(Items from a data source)
--

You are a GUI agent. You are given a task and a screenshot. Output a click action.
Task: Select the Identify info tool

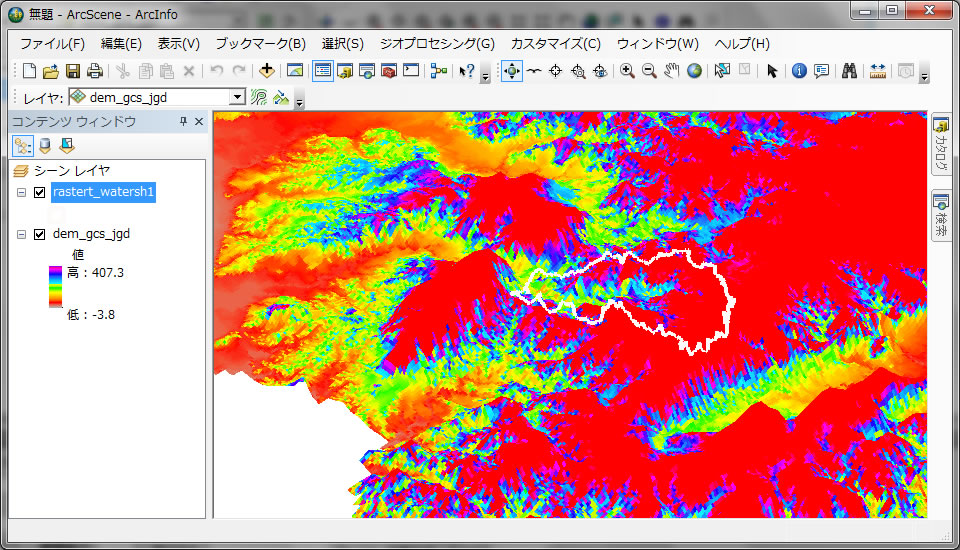799,71
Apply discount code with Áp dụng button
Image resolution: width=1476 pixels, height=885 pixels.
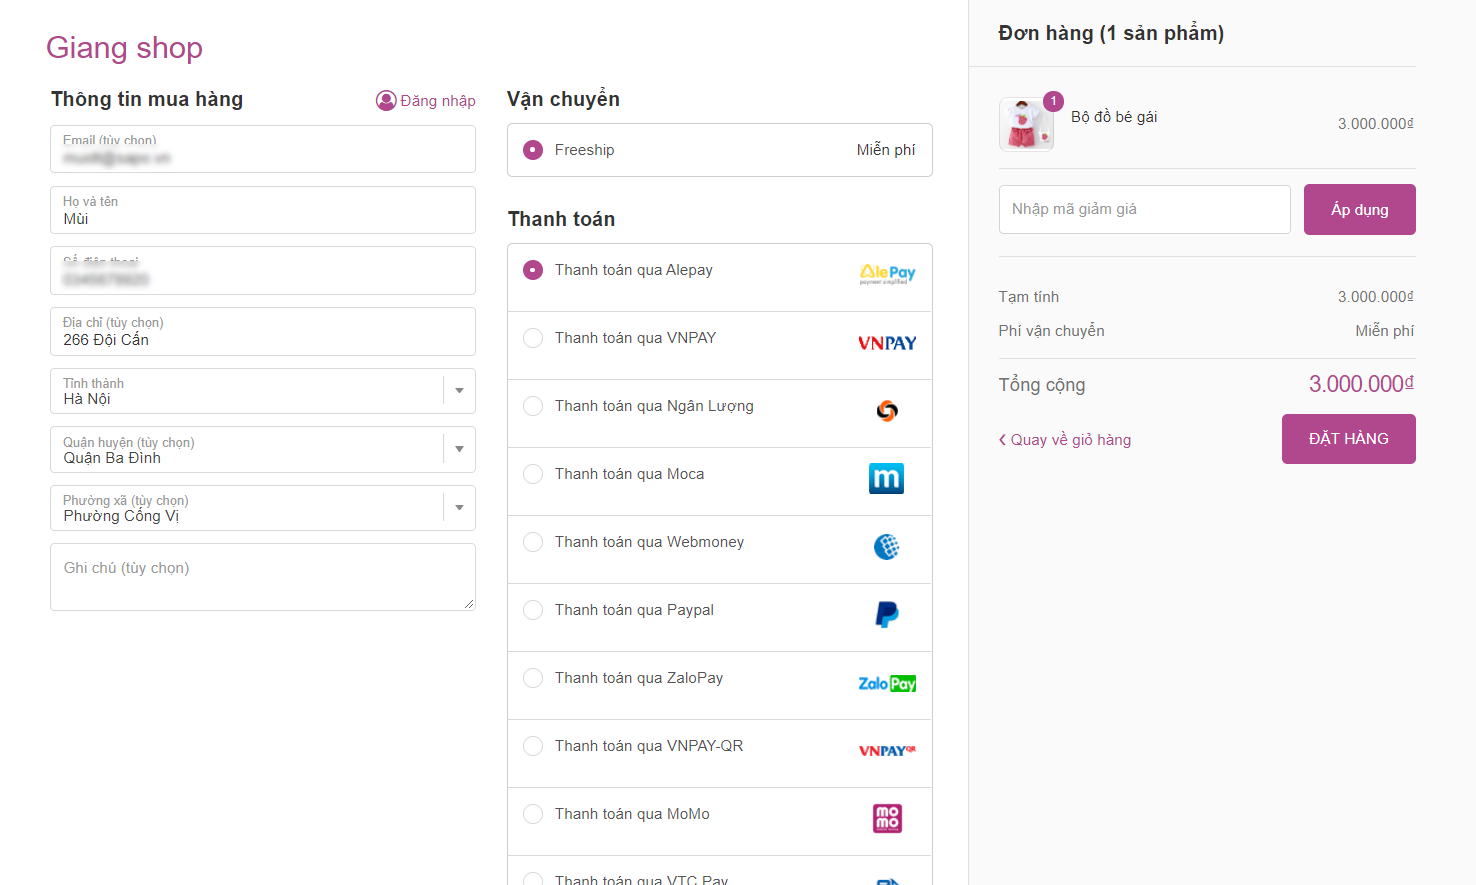pos(1359,210)
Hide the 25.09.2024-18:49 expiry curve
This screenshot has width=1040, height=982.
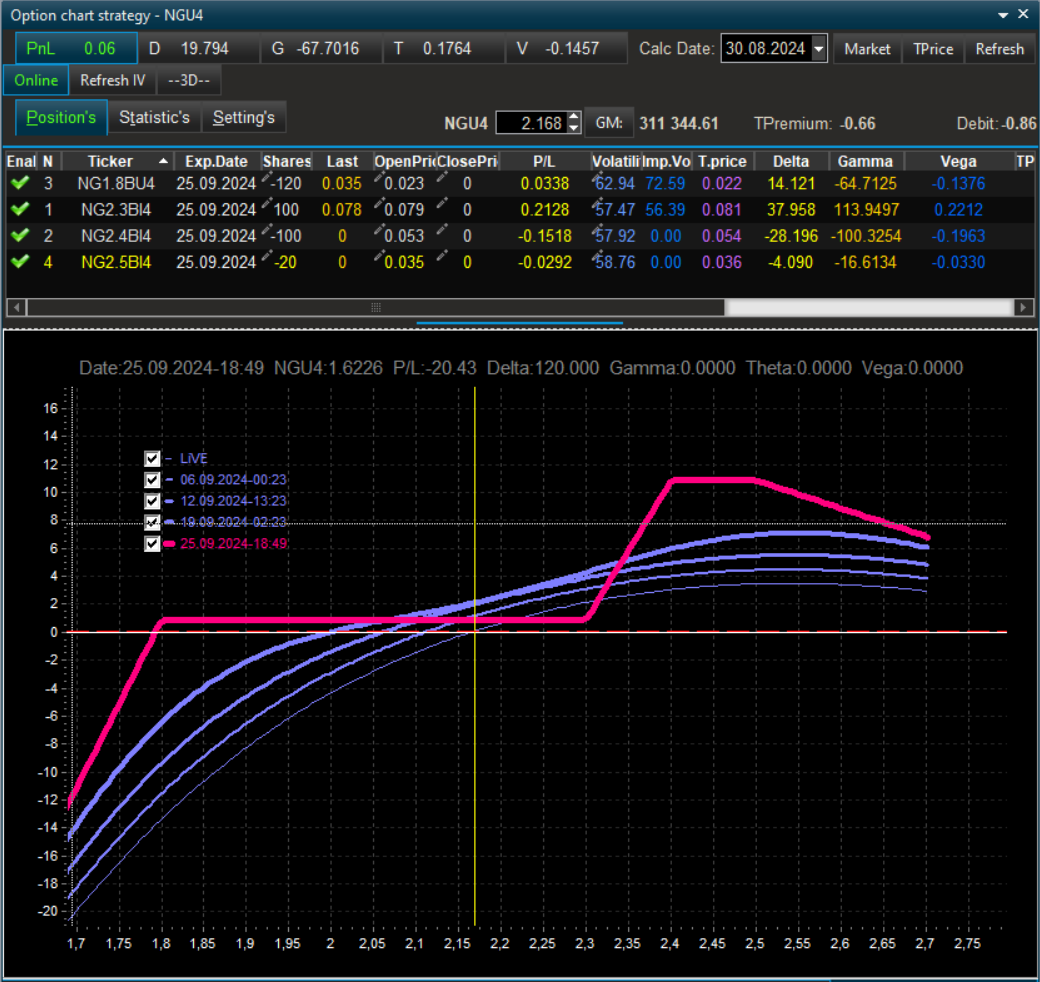coord(153,544)
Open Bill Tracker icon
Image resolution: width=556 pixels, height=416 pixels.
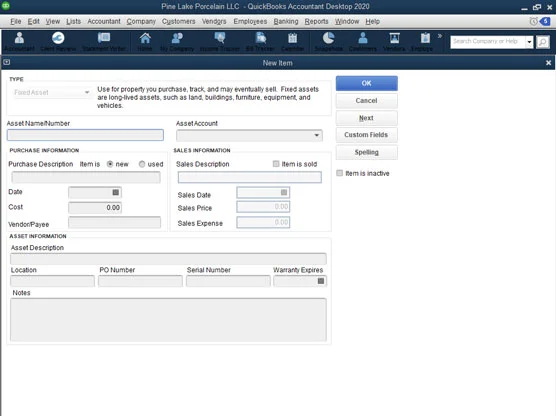click(260, 41)
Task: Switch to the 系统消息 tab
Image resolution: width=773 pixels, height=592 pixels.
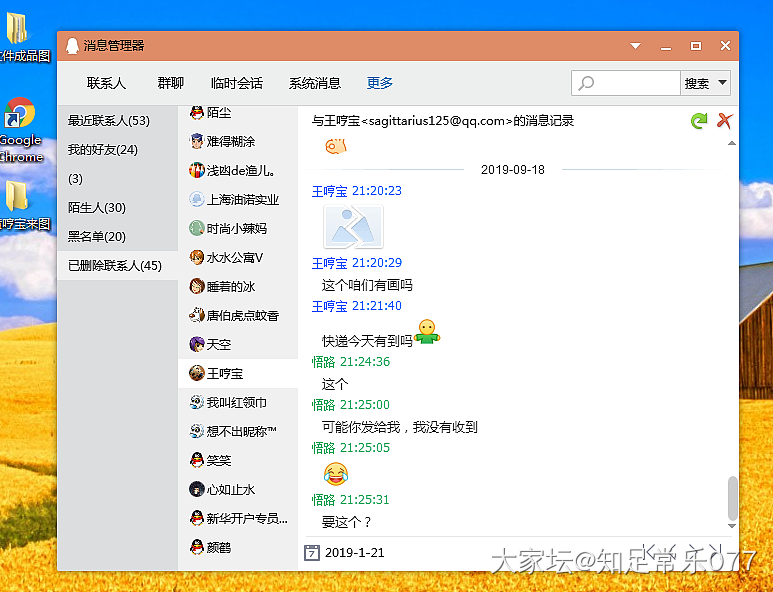Action: (x=314, y=83)
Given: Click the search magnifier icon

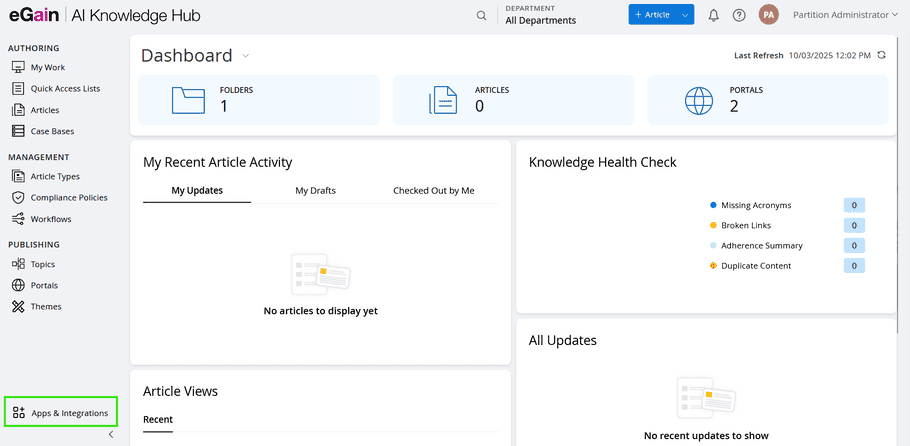Looking at the screenshot, I should [x=482, y=15].
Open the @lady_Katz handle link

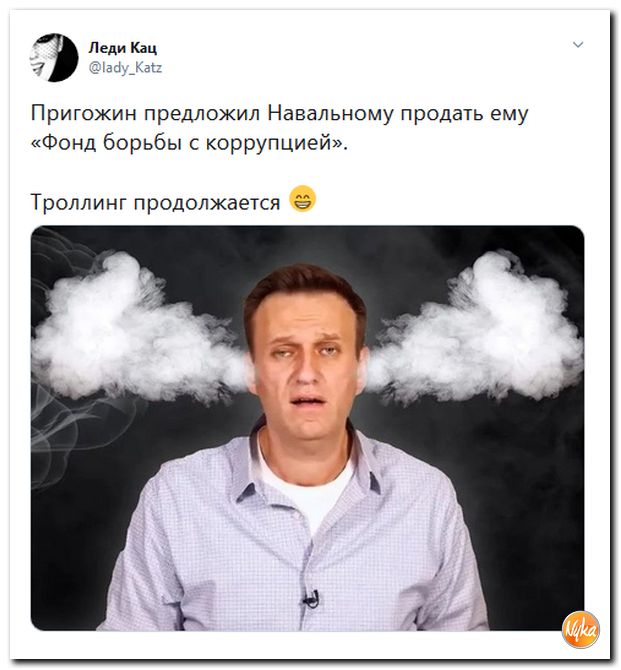[125, 68]
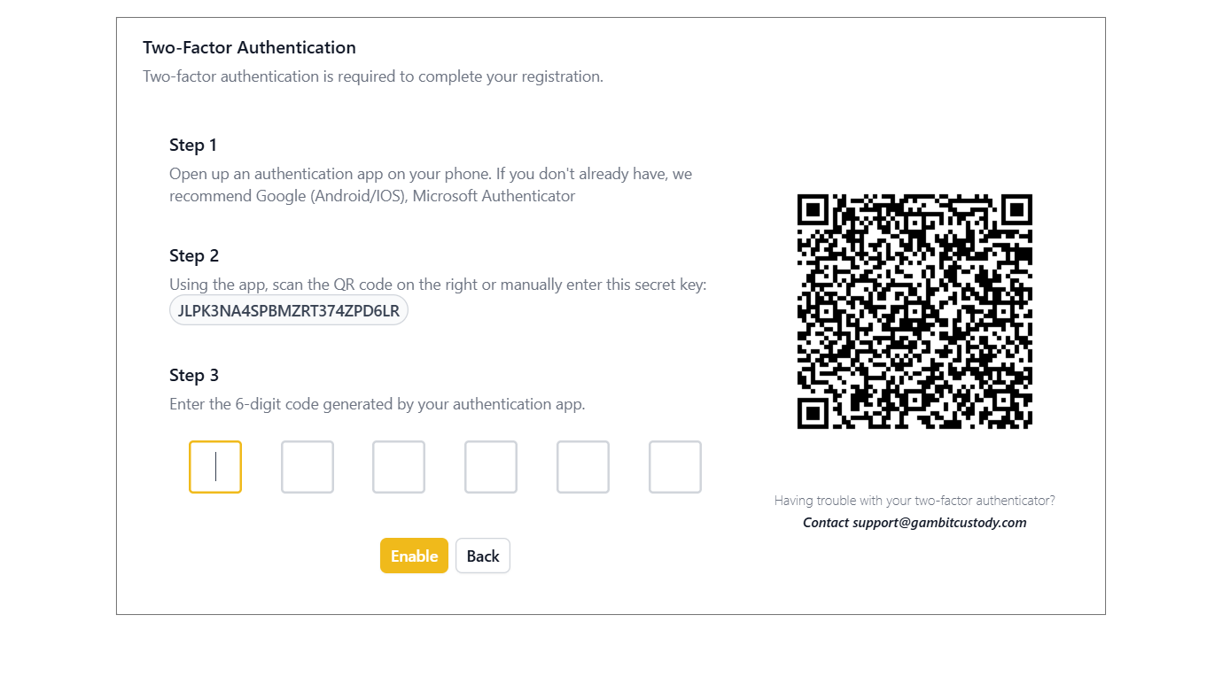Screen dimensions: 1226x690
Task: Click the QR code image
Action: pos(914,312)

--

> **Exercise**: All the records need to be set down word for word, with the images left out.

> **Response to this exercise**:
You are a GUI agent. You are given a task and a screenshot. Output a click action.
Task: Select the Identify info tool

799,71
Apply discount code with Áp dụng button
Image resolution: width=1476 pixels, height=885 pixels.
pos(1359,210)
Hide the 25.09.2024-18:49 expiry curve
This screenshot has width=1040, height=982.
coord(153,544)
Open Bill Tracker icon
Image resolution: width=556 pixels, height=416 pixels.
click(260, 41)
Task: Switch to the 系统消息 tab
Image resolution: width=773 pixels, height=592 pixels.
Action: (x=314, y=83)
Given: Click the search magnifier icon

Looking at the screenshot, I should [x=482, y=15].
Open the @lady_Katz handle link

[125, 68]
Screen dimensions: 1226x690
Task: Click the QR code image
Action: pos(914,312)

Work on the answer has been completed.